Directions: Below are records with pictures in them. Transcribe everything from the line containing "Given: Focus the 表書き その他 text input" down to the line containing "Viewport: 860px width, 500px height.", exactly, and leave the pictures behind.

Extracted material:

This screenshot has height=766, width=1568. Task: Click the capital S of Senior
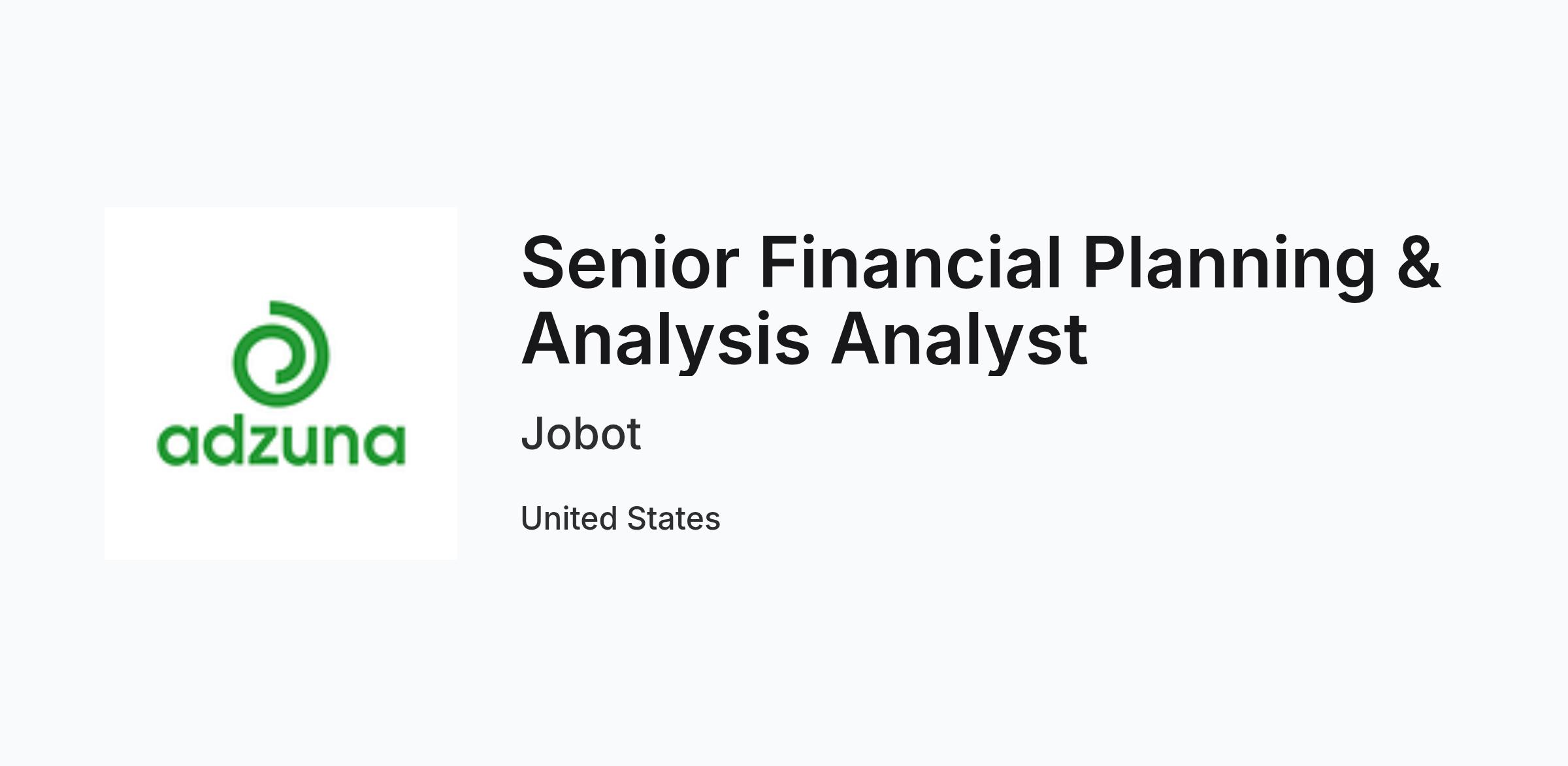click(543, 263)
--
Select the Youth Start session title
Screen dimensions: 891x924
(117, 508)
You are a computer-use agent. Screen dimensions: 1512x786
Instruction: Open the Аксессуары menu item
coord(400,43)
--
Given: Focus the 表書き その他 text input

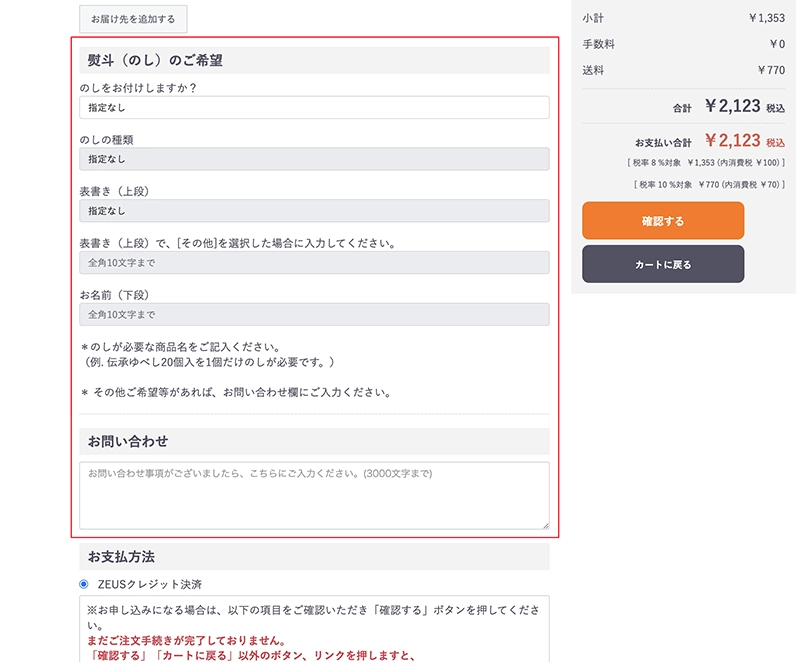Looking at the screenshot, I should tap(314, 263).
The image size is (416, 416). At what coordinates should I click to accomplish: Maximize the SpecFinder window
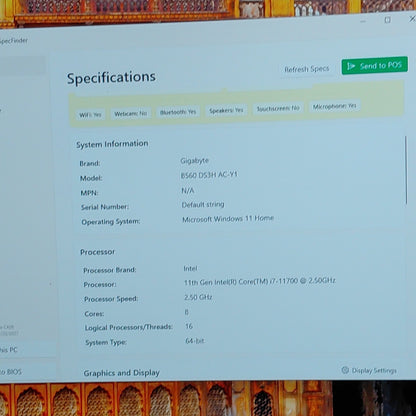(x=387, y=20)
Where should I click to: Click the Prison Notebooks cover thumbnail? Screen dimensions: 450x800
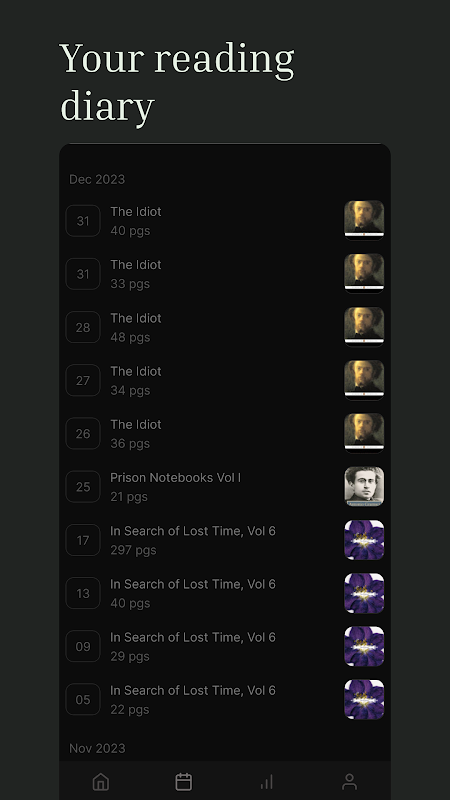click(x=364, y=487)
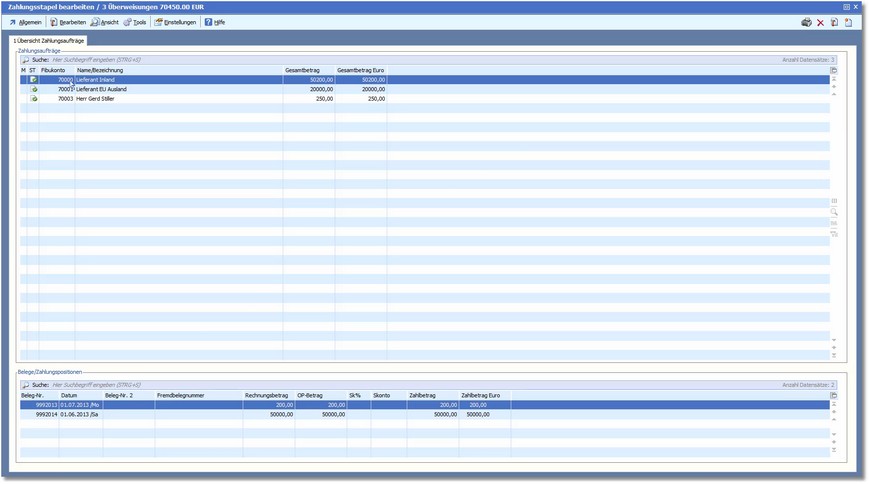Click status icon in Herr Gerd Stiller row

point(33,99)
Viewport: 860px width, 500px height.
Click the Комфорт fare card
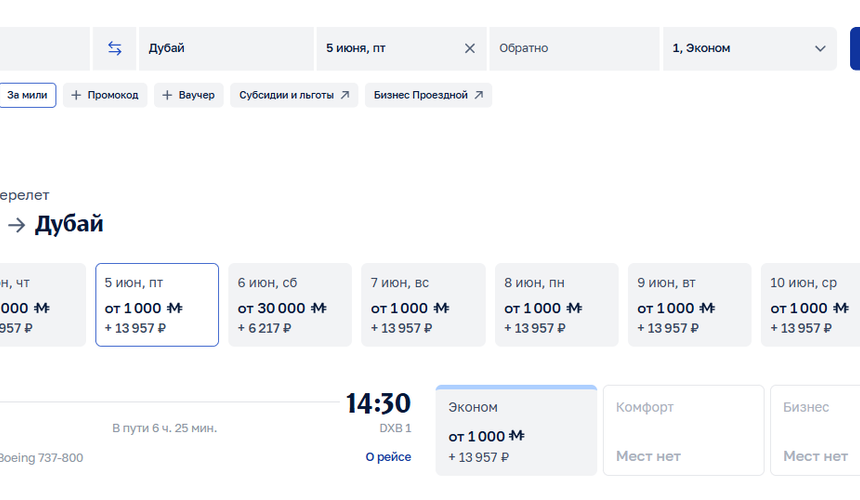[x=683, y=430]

Response area:
Given: Focus the 表書き その他 text input

Looking at the screenshot, I should tap(314, 263).
The image size is (416, 416). At what coordinates should I click to accomplish: Maximize the SpecFinder window
(x=387, y=20)
Where should I click to: Click the Prison Notebooks cover thumbnail? Screen dimensions: 450x800
click(x=364, y=487)
Click status icon in Herr Gerd Stiller row

point(33,99)
Viewport: 860px width, 500px height.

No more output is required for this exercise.